Only the lines from the one containing "Task: Click the RELAYTO logo icon" through the one containing "Enable Ночной свет" should be printed, exactly as they appear below, with both ends included.

● **Data extracted from a collection**:
_ _ _ _ _
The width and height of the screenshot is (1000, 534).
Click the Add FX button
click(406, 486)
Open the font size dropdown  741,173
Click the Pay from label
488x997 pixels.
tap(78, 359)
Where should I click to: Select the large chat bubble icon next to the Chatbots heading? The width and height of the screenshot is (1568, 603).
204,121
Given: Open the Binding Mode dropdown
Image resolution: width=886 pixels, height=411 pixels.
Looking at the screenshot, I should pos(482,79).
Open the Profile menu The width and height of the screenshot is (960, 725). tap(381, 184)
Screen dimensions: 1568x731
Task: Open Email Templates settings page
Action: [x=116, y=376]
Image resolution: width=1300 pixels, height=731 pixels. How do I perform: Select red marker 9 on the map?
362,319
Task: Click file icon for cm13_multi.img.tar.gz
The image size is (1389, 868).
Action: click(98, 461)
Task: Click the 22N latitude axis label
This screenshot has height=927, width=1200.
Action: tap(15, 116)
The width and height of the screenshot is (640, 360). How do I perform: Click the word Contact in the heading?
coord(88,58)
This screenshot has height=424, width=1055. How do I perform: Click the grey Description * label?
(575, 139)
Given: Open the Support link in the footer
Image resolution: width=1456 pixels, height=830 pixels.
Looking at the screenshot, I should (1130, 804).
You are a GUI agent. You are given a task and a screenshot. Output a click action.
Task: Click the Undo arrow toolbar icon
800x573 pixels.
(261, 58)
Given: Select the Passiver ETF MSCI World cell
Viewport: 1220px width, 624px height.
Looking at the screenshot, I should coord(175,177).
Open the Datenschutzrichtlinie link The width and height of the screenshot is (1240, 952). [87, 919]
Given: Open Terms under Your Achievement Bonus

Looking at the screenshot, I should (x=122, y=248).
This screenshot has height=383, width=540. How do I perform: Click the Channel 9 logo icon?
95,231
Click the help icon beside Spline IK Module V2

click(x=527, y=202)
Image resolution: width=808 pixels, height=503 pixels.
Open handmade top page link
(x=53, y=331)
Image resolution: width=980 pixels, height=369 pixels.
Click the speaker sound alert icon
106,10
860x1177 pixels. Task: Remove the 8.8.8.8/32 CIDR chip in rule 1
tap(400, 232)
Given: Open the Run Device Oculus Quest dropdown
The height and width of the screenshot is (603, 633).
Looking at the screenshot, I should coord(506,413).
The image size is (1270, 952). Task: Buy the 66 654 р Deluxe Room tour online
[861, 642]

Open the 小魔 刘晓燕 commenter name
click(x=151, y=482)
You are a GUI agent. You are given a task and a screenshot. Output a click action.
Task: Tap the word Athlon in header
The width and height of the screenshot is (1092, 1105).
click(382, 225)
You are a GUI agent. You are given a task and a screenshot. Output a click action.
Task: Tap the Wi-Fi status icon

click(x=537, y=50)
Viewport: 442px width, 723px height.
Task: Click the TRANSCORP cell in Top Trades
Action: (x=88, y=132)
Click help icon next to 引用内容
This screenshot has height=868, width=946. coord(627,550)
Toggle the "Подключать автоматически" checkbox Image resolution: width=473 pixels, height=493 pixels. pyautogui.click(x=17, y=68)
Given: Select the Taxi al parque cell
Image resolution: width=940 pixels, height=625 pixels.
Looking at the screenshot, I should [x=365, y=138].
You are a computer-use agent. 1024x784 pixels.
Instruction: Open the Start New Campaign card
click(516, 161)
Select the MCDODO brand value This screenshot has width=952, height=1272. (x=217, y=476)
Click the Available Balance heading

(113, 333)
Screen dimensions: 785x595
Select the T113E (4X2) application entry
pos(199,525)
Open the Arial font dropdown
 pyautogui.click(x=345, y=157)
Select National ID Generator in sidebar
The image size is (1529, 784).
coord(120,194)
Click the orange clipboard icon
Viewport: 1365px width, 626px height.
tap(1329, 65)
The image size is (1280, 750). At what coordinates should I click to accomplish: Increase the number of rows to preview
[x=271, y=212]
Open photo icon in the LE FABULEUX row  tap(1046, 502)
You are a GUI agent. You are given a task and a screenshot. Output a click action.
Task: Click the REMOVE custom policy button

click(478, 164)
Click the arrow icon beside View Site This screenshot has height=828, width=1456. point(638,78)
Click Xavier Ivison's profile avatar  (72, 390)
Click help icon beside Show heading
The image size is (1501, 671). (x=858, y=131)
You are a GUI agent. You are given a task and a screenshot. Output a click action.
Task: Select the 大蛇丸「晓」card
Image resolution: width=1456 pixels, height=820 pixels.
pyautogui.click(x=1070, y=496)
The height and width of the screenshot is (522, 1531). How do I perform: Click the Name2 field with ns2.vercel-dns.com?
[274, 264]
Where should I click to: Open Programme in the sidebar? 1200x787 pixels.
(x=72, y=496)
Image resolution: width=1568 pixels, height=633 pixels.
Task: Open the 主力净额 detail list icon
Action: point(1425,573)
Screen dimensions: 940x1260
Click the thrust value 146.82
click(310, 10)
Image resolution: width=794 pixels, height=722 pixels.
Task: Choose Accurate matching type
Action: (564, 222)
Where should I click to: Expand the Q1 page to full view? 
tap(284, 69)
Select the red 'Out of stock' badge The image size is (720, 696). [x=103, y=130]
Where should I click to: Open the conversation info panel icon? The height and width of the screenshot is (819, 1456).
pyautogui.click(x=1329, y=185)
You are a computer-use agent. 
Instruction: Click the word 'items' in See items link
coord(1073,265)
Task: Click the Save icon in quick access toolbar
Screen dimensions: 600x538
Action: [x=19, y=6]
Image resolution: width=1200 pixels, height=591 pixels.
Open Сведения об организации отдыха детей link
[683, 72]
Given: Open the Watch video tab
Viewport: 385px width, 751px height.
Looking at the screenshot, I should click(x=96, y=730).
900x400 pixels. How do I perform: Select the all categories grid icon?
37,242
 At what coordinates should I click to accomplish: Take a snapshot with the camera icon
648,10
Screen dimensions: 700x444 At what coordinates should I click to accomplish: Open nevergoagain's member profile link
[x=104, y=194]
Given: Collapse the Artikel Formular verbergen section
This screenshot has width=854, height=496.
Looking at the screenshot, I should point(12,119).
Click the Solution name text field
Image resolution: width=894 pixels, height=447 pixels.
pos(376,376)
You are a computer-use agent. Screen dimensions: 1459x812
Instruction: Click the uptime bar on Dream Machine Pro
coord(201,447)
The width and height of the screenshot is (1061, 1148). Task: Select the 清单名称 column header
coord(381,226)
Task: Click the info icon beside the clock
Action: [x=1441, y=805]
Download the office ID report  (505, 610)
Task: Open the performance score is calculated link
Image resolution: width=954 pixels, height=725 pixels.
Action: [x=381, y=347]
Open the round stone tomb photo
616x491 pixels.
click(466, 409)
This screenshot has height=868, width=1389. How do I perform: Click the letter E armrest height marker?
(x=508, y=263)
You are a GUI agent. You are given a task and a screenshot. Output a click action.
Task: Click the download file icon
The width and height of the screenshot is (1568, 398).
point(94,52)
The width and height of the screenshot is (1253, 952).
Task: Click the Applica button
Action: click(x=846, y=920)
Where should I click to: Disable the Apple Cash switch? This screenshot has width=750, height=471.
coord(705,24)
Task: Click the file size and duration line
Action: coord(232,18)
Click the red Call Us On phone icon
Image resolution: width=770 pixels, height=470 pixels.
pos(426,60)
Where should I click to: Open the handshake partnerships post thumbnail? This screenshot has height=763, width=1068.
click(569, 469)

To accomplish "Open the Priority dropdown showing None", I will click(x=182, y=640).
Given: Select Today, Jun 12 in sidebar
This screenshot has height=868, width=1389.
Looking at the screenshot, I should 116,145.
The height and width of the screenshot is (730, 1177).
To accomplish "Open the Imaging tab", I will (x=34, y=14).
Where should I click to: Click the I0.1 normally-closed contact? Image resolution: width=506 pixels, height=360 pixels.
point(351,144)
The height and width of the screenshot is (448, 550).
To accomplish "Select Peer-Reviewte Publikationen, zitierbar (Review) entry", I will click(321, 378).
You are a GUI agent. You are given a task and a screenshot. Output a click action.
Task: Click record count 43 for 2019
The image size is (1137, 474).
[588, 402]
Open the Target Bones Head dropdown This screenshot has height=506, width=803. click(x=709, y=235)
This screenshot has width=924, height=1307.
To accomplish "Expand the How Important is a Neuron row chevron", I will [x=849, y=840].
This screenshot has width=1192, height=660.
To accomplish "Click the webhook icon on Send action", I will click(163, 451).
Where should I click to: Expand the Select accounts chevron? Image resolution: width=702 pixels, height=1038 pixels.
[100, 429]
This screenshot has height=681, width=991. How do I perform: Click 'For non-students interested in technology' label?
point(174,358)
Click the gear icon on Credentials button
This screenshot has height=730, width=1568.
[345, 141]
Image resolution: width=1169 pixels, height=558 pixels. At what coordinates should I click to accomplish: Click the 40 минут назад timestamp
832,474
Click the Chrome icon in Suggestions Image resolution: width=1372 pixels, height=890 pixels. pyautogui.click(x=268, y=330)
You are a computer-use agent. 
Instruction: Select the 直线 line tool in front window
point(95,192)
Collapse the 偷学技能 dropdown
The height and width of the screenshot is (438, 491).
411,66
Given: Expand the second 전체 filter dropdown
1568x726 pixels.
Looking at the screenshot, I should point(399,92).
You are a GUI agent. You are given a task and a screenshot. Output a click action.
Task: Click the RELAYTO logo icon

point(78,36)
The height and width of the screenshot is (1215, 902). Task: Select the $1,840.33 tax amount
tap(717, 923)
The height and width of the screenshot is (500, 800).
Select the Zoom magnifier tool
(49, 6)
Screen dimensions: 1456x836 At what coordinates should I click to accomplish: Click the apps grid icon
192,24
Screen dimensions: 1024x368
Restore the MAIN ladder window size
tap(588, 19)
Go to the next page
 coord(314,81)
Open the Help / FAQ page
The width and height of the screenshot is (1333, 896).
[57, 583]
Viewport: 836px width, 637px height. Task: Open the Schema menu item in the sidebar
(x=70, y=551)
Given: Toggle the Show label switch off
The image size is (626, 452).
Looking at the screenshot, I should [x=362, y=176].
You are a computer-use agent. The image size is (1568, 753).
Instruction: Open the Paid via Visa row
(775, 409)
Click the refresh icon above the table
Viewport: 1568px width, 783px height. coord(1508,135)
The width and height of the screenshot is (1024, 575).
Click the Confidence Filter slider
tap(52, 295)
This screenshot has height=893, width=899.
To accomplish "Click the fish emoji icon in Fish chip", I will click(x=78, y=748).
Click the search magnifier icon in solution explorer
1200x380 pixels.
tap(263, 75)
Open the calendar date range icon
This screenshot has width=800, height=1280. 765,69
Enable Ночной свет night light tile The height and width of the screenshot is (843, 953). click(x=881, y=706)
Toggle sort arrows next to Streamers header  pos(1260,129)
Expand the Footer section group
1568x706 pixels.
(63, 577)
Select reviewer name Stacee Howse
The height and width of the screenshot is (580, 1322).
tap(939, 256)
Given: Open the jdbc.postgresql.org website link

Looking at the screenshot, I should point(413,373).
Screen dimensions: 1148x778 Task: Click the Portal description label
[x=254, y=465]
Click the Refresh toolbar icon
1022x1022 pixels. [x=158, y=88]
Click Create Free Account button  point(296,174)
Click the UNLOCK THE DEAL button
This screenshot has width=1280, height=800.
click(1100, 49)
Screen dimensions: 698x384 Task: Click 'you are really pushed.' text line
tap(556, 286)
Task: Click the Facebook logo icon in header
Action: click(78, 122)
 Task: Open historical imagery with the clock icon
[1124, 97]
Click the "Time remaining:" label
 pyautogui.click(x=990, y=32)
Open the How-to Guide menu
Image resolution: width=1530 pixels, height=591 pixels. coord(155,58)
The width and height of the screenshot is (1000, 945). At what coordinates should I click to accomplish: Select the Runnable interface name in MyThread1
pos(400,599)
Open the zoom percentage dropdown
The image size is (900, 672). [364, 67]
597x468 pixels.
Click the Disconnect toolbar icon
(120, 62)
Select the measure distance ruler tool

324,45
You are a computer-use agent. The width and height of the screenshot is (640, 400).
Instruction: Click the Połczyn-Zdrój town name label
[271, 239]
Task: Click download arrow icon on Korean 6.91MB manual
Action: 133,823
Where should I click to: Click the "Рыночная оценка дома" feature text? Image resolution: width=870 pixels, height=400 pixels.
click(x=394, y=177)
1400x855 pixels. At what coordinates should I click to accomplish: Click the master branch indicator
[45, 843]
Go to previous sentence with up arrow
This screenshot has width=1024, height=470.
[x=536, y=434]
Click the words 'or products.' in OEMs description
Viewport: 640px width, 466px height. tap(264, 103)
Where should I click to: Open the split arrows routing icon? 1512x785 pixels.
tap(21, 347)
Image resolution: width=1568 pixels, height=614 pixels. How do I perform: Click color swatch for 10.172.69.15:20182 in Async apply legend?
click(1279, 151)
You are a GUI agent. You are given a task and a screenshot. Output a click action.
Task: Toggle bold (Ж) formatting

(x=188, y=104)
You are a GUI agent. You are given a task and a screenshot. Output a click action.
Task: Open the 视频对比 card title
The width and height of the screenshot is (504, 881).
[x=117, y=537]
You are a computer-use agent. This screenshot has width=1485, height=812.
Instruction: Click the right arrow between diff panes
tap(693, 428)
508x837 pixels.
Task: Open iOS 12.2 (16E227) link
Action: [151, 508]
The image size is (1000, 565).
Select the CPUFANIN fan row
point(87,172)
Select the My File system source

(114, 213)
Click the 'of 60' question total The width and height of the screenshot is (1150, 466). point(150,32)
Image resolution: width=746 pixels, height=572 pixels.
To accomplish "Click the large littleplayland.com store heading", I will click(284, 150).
_ _ _ _ _
● **Result**:
Task: Click the RELAYTO logo icon

point(78,36)
The height and width of the screenshot is (1215, 902). Task: Select the $1,840.33 tax amount
tap(717, 923)
The height and width of the screenshot is (500, 800).
Select the Zoom magnifier tool
(49, 6)
Screen dimensions: 1456x836 At what coordinates should I click to accomplish: Click the apps grid icon
192,24
Screen dimensions: 1024x368
Restore the MAIN ladder window size
tap(588, 19)
Go to the next page
 coord(314,81)
Open the Help / FAQ page
The width and height of the screenshot is (1333, 896).
[57, 583]
Viewport: 836px width, 637px height. Task: Open the Schema menu item in the sidebar
(x=70, y=551)
Given: Toggle the Show label switch off
The image size is (626, 452).
Looking at the screenshot, I should [x=362, y=176].
You are a computer-use agent. The image size is (1568, 753).
Instruction: Open the Paid via Visa row
(775, 409)
Click the refresh icon above the table
Viewport: 1568px width, 783px height. coord(1508,135)
The width and height of the screenshot is (1024, 575).
Click the Confidence Filter slider
tap(52, 295)
This screenshot has height=893, width=899.
To accomplish "Click the fish emoji icon in Fish chip", I will click(x=78, y=748).
Click the search magnifier icon in solution explorer
1200x380 pixels.
tap(263, 75)
Open the calendar date range icon
This screenshot has width=800, height=1280. 765,69
Enable Ночной свет night light tile The height and width of the screenshot is (843, 953). click(x=881, y=706)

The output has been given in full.